Dans ce scénario, la pénurie physique de gaz serait donc équivalente à 9-12 % du gaz consommé en Europe. Une partie de ce déficit soudain pourrait encore être compensée, pour ce qui concerne l’électricité produite par les centrales à gaz, en recourant à du charbon ou du nucléaire

En revanche, des usines qui tournent au gaz seraient obligées de réduire leur activité. De surcroît, acheter en urgence du GNL spot aurait un coût et se traduirait par une flambée supplémentaire des prix, qui ont déjà quadruplé en un an. Avec les deux phénomènes cumulés, « vous mettez l’Europe en récession », souligne Thierry Bros tandis que le cabinet Wood Mackenzie estime qu’il y aurait une « destruction de demande massive » dans l’industrie.

L’Europe dispose toutefois d’une carte, ses stocks, même si ces derniers sont déjà à la moitié seulement du niveau habituel en cette saison.

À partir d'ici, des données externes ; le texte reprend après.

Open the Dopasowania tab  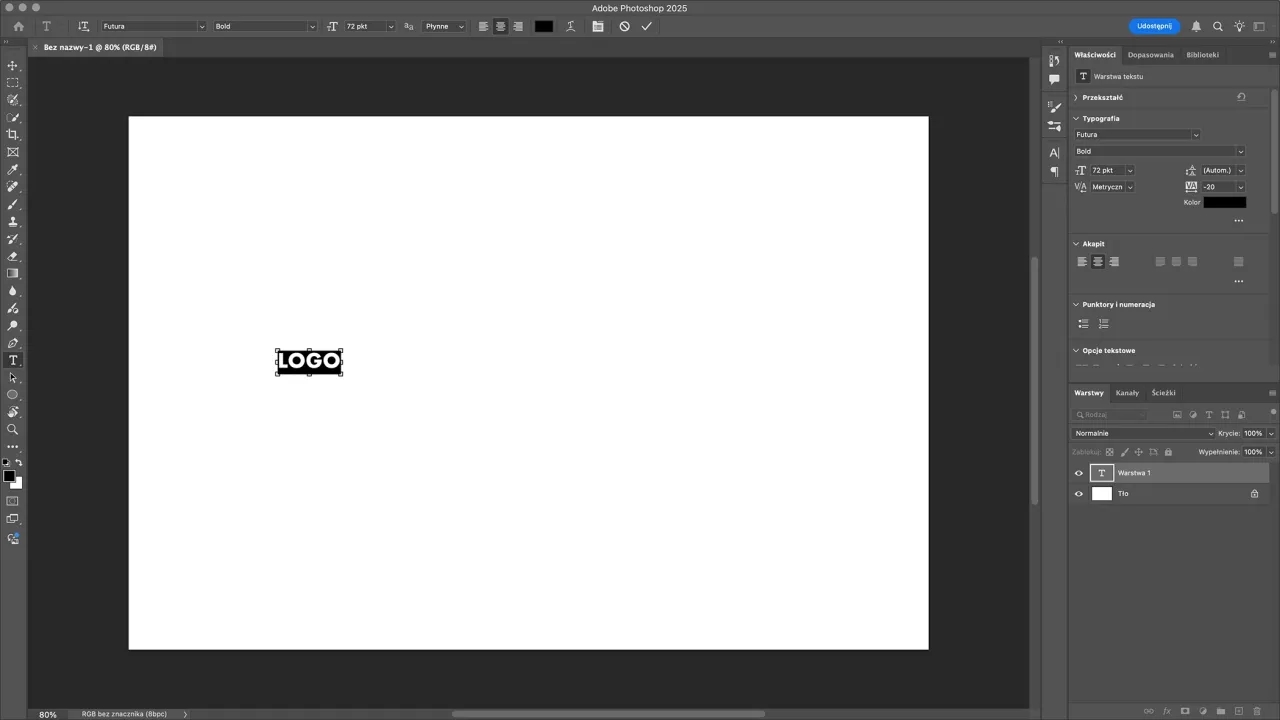click(x=1151, y=55)
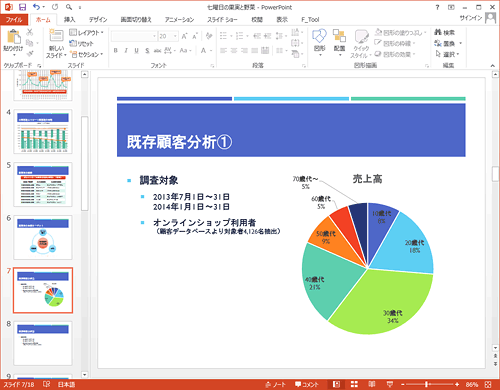This screenshot has width=500, height=390.
Task: Toggle Underline formatting
Action: click(136, 51)
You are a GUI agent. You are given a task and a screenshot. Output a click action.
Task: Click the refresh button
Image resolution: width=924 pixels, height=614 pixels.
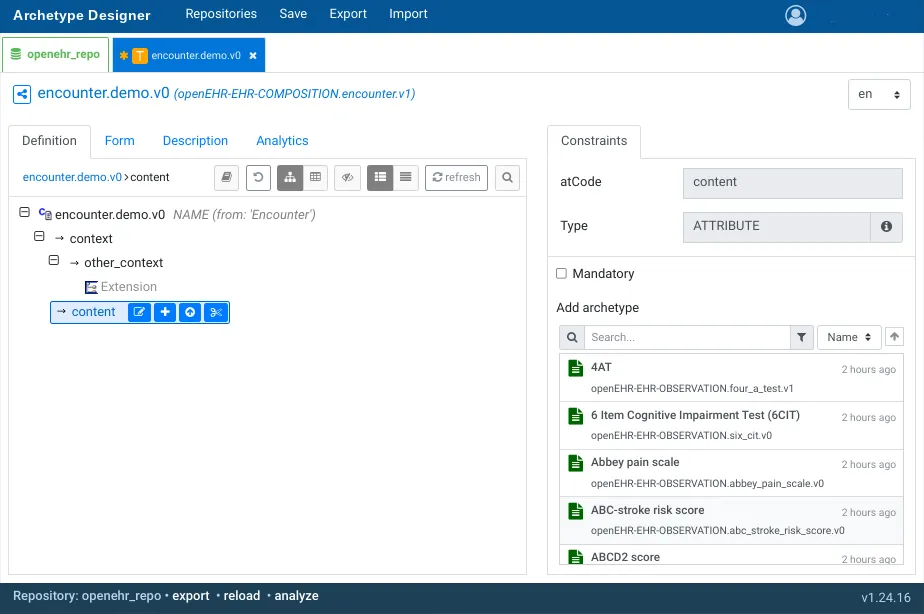click(456, 177)
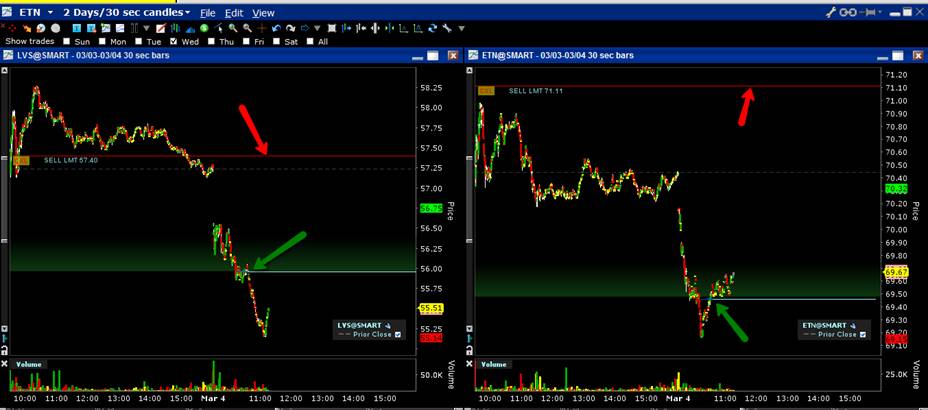The image size is (928, 410).
Task: Expand the 2 Days/30 sec candles dropdown
Action: point(188,12)
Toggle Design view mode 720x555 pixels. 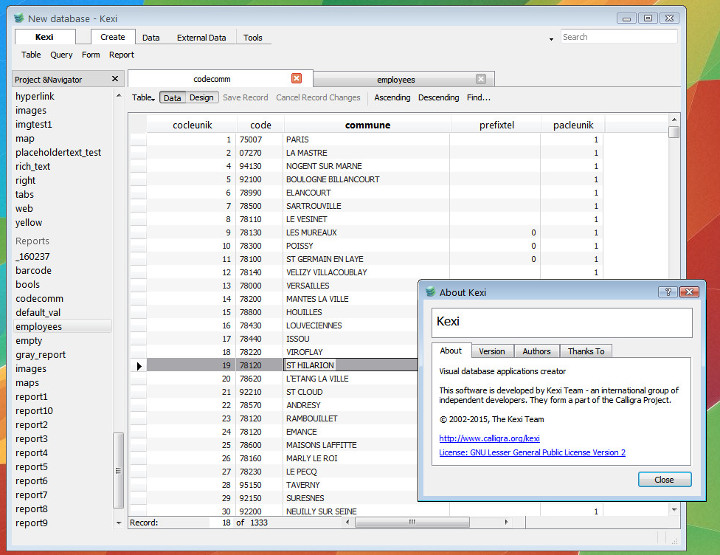(x=201, y=98)
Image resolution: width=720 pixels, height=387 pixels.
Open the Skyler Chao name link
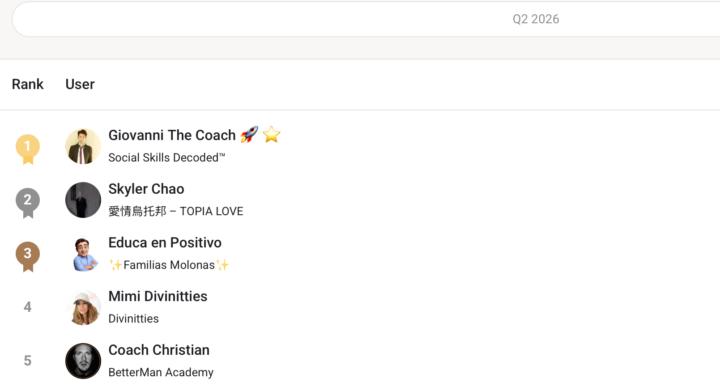point(146,189)
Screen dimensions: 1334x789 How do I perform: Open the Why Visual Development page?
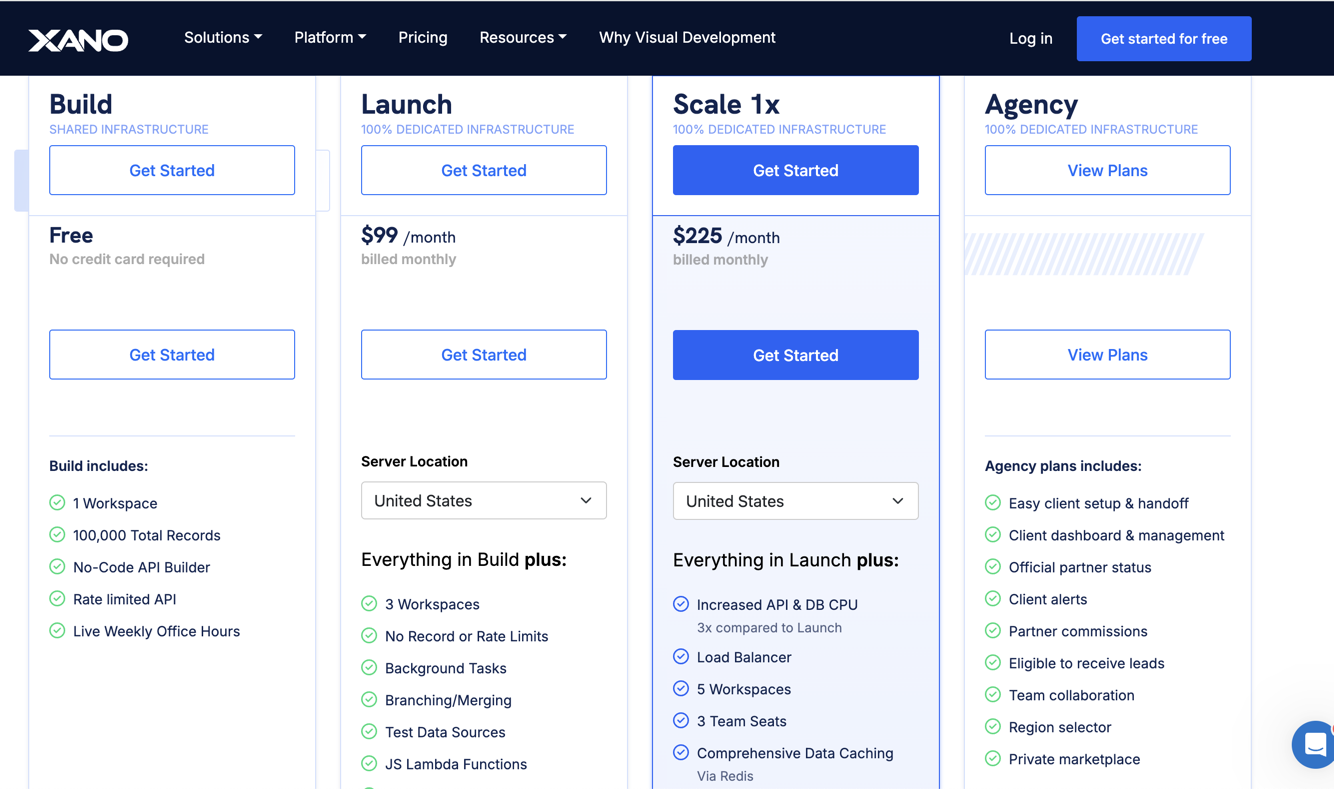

Les Européens pourraient éviter quasiment toute pénurie en puisant dans ces derniers, à charge de devoir les reconstituer, au prix fort, avant l’hiver prochain.

Toutefois, même en payant beaucoup plus cher, il n’y a pas assez de gaz norvégien, algérien, ou de GNL, sur le long terme pour se passer du gaz de Russie. « Il n’y aurait tout simplement pas assez de capacités de production dans le monde », résume Mike Fulwood, chercheur à l’Oxford Institute for Energy Studies. A court terme, une poignée d’unités supplémentaires de production de GNL seulement vont être mises en service, aux Etats-Unis, au Mozambique ou en Australie.

Les cycles d’investissement sont longs, il faut trois ou quatre ans au minimum pour construire une unité de GNL. « La prochaine vraie vague n’interviendra pas avant 2025-2026 », explique Mike Fulwood. Pendant ce temps, les besoins continuent d’augmenter, en Chine, en Inde, en Asie du Sud-Est. Même en Europe, la consommation de gaz ne reculerait pas vraiment avant les années 2030, car il reste encore beaucoup de centrales à charbon à remplacer. « Notre continent aura besoin de gaz, et de gaz russe, pour de nombreuses années encore », conclut-il.